Habeck can imagine a pause in the supply chain law – Economy

Federal Minister of Economics Robert Habeck can imagine pausing the German supply chain law for two years. Two years is how long the member states have to implement the EU supply chain law passed in May. “I think that is absolutely justifiable,” said Habeck on Friday at the Family Business Day in Berlin. He was not more specific. “I ask for two or three weeks of patience,” said the minister. Many companies complain about what they see as excessive bureaucracy in Germany and Europe, and this includes the supply chain law.

Natalie Mekelburger, shareholder and chairwoman of the managing directors of the Coroplast Group from Wuppertal, is one of the many who are complaining. It is simply not possible for her company to provide proof of origin and “our ability to influence things is limited,” says Mekelburger. Her family business, with around 7,000 employees and a turnover of 750 million euros, produces cables and adhesive tape, among other things, primarily for the automotive industry. There are better ways than the supply chain law. Coroplast has been active in China for many years. When the company started there, there were no social standards there. Many German companies were the first to introduce them there, including Coroplast. “We became role models.” Many Chinese companies have adopted the standards.

Mekelburger knows that there were misconducts in textile companies in Asia that also produced for German manufacturers, child labor, inadequate fire protection and much more. “But you can’t hold the European economies liable for this,” says Mekelburger. There is also the risk of liability with the EU supply chains. “Non-governmental organizations are just waiting to sue the companies,” says the family business owner. She uses another example to illustrate how difficult it is for companies like Coroplast to document the supply chain. Coroplast’s cables also contain copper from mines in South America and China, and they are at the very beginning of a long supply chain. According to the EU Sustainability Reporting Directive (CSRD), which is part of the EU Green Deal, Coroplast must, for example, document biodiversity in mining regions. “That doesn’t achieve anything and frustrates our employees, who want to improve our sustainability and not document it,” says Mekelburger. “It is crazy to believe that we can improve the world through measures such as the Supply Chain Act or the Green Deal.” Such interventions endanger prosperity.
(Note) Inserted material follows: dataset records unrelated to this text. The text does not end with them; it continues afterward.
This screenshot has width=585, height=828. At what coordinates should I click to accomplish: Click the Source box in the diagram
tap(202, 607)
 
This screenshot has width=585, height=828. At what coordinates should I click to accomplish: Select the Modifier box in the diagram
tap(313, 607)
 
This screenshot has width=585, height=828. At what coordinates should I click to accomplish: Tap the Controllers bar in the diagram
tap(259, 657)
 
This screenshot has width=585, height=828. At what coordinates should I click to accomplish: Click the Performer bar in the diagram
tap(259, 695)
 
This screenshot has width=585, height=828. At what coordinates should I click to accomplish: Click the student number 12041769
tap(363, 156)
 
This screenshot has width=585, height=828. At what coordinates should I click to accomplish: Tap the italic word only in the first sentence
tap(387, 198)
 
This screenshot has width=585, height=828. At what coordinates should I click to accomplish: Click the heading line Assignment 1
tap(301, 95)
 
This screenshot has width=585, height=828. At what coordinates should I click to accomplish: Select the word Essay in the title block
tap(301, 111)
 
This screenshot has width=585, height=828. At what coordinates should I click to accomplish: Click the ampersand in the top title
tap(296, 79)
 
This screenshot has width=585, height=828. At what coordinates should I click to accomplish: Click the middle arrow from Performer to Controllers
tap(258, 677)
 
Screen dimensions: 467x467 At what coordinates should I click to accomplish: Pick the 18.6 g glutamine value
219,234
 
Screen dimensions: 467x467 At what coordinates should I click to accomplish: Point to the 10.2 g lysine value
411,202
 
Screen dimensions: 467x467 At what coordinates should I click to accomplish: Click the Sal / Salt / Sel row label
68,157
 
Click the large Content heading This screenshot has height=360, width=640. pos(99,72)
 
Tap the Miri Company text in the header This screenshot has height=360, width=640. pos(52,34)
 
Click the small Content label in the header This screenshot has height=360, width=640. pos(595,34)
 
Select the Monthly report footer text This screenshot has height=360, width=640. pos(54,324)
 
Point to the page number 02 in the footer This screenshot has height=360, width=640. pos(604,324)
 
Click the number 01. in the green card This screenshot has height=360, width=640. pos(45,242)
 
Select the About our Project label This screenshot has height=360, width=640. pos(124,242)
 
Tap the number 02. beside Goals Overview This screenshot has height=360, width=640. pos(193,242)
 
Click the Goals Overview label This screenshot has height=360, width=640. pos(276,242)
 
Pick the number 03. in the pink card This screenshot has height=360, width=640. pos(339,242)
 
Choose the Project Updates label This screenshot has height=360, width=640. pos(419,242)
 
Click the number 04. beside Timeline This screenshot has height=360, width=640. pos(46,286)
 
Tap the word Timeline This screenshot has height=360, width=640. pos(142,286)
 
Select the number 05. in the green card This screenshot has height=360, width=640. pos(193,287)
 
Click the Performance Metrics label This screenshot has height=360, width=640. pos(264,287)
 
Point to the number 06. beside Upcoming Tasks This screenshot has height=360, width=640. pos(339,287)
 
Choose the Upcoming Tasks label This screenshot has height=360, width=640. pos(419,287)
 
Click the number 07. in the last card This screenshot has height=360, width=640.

“Failure to provide assistance to Germany as a business location.”

Mekelburger speaks for her company, Ulrich Stoll, as chairman of the Family Business and Politics Foundation, speaks for many. He too is struggling with the “bureaucratic stress” in Europe, the tax burden, the shortage of skilled workers; none of the complaints are new. In Germany, there is a need for a renaissance of a growth-oriented economic policy, says Stoll, who is a shareholder in the mechanical engineering company Festo. If the traffic light coalition misses the opportunity to change course, it will have to live with a serious accusation: “That of failing to help Germany as a business location.”